● Quoted passage:

§ §

Isolation, structure elucidation, antitumor activity and total synthesis of two novel spirotetronate natural products, spirohexenolides A and B
Brian Jones
Appointment Period: 2007-2009, Grant Years: [23,24]
Spirohexenolides A and B were isolated in our laboratory and shown to be cytotoxic to several tumor cell lines in the NCI 60 cell line screen, with increased activity in leukemia (GI50 value of 254 nM in RPMI-8226 cells), lung cancer (GI50 value of 191 nM in HOP-92 cells) and colon cancer (GI50 value of 565 nM in SW-620 cells).
These spirohexenolides were originally isolated from cultures of the soil microbes Streptomyces Platensis MER-11107. We sought to find media and growth conditions optimal for producing the spirohexenolides in higher, more reproducible yields. At the same type, access to the natural products was thought to be possible by chemical synthesis, since methodology has been developed by others for synthesizing these types of molecules. I worked on the development of this route during culturing downtimes (a typical fermentation experiment in liquid media takes 1 week for these microbes, and an extra day to complete purification of the natural products). After about 18 months of these culturing experiments, it was discovered that the media used for the fermentation of Micromonospora Chalcea, also soil microbes that produce spirotetronate natural products (the tetrocarcins), when used with our microbes, facilitated in the production of the spirohexenolides in reproducible yields of about 20 mg/L. Additionally, when polystyrene resins were added to the culturing media during fermentation, the optimized production conditions could yield more than 300 mg/L of spirohexenolide A. These increased production levels enabled the NCI to evaluate spirohexenolide A in their hollow-fiber assay with nude mice. In terms of development of the synthesis, the second generation route has constructed the entire carbon skeleton and all of the stereocenters of spirohexenolide B. The route to the most advanced intermediate is robust with the lowest yield in the linear sequence being 54%. I expect to complete the molecule in the next few months.

§ §

● Provided data:
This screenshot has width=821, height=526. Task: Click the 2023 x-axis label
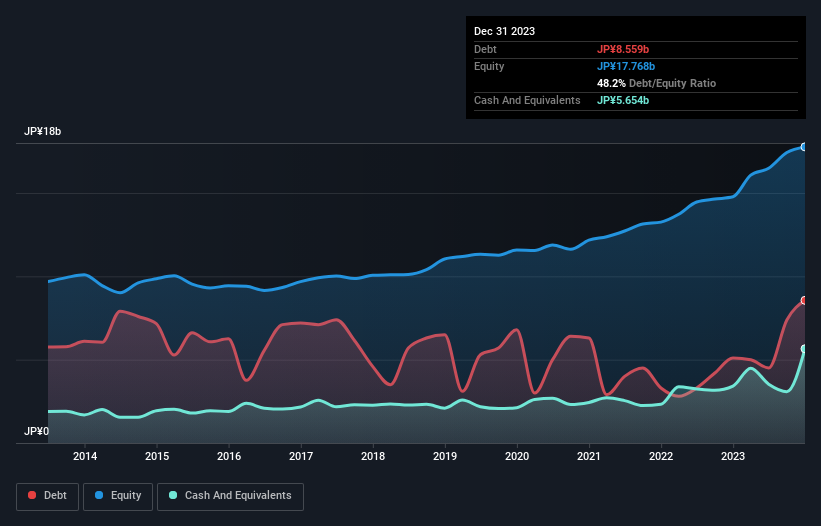tap(733, 456)
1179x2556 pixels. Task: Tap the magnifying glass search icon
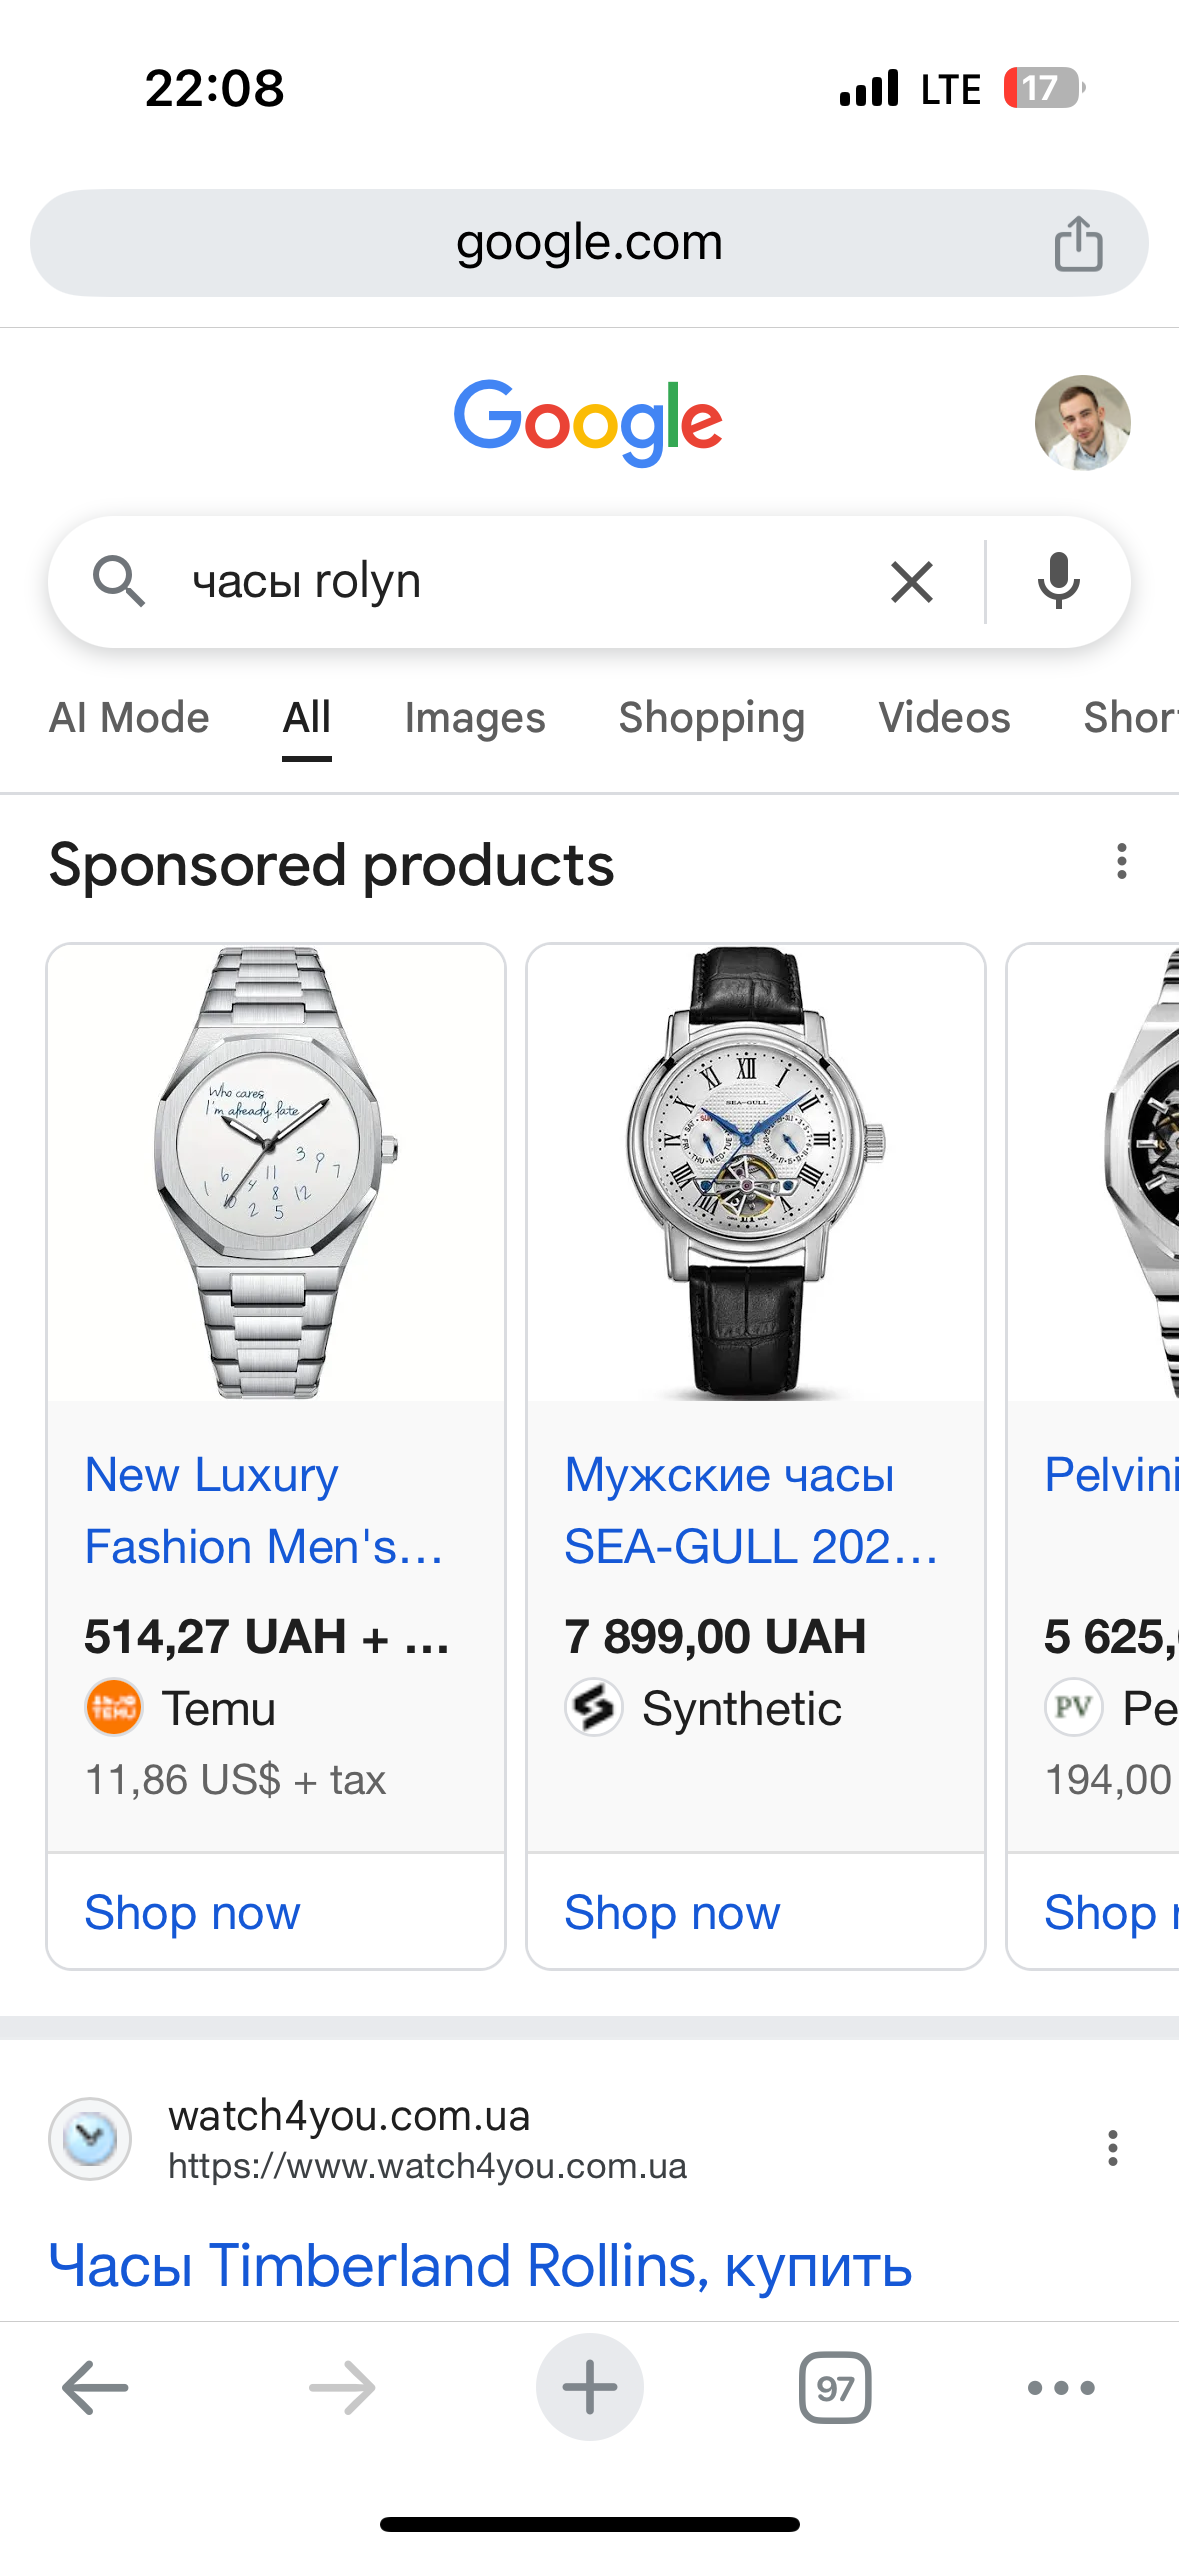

§ §

● Task instructions: Carry on the spirohexenolide report from its last sentence. The listing is separate material and has no connection to the spirohexenolide report.

● Written response:
We are using the method I developed for making analogs of spirohexenolide A to improve its in vitro and in vivo antitumor activity via semisynthesis. Additionally, the synthetic methods developed could enable the synthesis of more active spirotetronates in the future.
Mandel AL, Jones BD, La Clair JJ, Burkart MD. A synthetic entry to pladienolide B and FD-895. Bioorg Med Chem Lett. (2007) 17:5159-64. PMID: 17681759; PMCID: PMC2652656.
Kang M, Jones BD, Mandel AL, Hammons JC, DiPasquale AG, Rheingold AL, La Clair JJ, Burkart MD. Isolation, structure elucidation, and antitumor activity of spirohexenolides A and B. J Org Chem. (2009) 74:9054-61. PMID: 19883063.
Jones BD, La Clair JJ, Moore CE, Rheingold AL, Burkart MD. Convergent route to the spirohexenolide macrocycle. Org Lett. (2010) 12:4516-9. PMID: 20849075; PMCID: PMC2956428.
Kang MJ, Jones BD, Mandel AL, Hammons JC, Pasquale AG, Rheingold AL, La Clair JJ, Burkart MD, Isolation, Structure Elucidation, and Antitumor Activity of Spirohexenolide A and B, submitted.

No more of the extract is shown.